Supplied records:
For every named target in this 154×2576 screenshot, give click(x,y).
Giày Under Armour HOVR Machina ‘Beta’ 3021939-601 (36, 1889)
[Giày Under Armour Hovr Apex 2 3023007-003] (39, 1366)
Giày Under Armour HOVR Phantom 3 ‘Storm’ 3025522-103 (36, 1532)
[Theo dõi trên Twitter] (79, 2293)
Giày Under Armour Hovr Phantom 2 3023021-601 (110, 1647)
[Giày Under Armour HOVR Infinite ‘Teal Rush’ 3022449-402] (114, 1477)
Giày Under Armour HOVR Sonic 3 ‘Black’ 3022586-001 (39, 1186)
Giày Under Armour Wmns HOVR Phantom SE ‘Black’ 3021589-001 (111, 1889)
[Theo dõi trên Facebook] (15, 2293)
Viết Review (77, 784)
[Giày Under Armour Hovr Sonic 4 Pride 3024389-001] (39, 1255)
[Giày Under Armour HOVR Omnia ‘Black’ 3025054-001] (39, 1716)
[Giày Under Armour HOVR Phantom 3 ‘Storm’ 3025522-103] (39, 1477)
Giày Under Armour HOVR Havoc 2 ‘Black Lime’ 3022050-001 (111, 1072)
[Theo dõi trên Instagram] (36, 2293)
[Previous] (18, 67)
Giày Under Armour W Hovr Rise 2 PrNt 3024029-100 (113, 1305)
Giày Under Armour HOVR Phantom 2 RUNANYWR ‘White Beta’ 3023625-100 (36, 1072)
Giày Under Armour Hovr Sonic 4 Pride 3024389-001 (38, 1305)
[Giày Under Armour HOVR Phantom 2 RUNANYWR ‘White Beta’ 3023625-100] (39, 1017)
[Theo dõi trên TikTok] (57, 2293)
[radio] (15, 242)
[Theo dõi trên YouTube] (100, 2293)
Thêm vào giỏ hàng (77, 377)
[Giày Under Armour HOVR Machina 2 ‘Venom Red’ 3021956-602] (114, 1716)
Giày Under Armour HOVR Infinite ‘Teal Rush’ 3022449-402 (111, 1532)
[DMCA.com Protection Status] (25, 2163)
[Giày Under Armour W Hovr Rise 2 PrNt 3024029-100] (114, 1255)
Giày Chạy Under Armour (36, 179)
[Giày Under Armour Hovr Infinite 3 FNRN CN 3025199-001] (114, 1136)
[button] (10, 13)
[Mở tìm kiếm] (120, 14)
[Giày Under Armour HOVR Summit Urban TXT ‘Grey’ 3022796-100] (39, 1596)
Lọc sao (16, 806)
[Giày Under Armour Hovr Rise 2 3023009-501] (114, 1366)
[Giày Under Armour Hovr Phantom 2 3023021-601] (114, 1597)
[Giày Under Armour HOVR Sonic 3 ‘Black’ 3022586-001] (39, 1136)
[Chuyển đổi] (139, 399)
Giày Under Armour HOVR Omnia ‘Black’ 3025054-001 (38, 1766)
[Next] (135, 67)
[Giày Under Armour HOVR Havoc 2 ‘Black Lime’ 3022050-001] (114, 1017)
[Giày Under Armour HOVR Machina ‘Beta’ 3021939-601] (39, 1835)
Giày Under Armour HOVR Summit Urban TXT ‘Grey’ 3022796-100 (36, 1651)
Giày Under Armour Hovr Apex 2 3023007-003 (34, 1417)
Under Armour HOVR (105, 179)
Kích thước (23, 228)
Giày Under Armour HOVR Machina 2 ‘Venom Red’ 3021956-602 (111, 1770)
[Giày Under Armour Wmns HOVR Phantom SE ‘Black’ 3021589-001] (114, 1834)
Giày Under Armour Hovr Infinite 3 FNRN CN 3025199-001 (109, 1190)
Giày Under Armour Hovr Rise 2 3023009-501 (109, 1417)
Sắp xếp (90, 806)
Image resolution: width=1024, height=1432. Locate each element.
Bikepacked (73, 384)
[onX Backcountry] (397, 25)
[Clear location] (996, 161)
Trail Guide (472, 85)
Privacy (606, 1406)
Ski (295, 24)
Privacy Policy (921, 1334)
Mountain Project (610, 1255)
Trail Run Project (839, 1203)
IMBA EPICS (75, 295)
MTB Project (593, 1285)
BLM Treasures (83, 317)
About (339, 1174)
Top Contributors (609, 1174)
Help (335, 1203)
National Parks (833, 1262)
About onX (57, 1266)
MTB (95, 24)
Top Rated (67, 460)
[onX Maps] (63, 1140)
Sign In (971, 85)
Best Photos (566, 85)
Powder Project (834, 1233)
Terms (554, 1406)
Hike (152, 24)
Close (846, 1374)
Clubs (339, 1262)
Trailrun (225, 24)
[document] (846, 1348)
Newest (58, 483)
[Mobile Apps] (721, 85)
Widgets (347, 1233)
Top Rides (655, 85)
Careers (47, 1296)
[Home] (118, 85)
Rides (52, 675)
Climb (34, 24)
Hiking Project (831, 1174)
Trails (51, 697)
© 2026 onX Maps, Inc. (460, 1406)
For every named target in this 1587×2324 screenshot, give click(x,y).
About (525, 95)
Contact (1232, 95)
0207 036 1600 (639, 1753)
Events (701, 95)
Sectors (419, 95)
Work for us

What you have to do: Gather all lines from the records above in which "Phantom" appears.

Result for this task:
Giày Under Armour HOVR Phantom 3 ‘Storm’ 3025522-103 (36, 1532)
Giày Under Armour Hovr Phantom 2 3023021-601 (110, 1647)
Giày Under Armour Wmns HOVR Phantom SE ‘Black’ 3021589-001 (111, 1889)
[Giày Under Armour HOVR Phantom 3 ‘Storm’ 3025522-103] (39, 1477)
Giày Under Armour HOVR Phantom 2 RUNANYWR ‘White Beta’ 3023625-100 (36, 1072)
[Giày Under Armour HOVR Phantom 2 RUNANYWR ‘White Beta’ 3023625-100] (39, 1017)
[Giày Under Armour Hovr Phantom 2 3023021-601] (114, 1597)
[Giày Under Armour Wmns HOVR Phantom SE ‘Black’ 3021589-001] (114, 1834)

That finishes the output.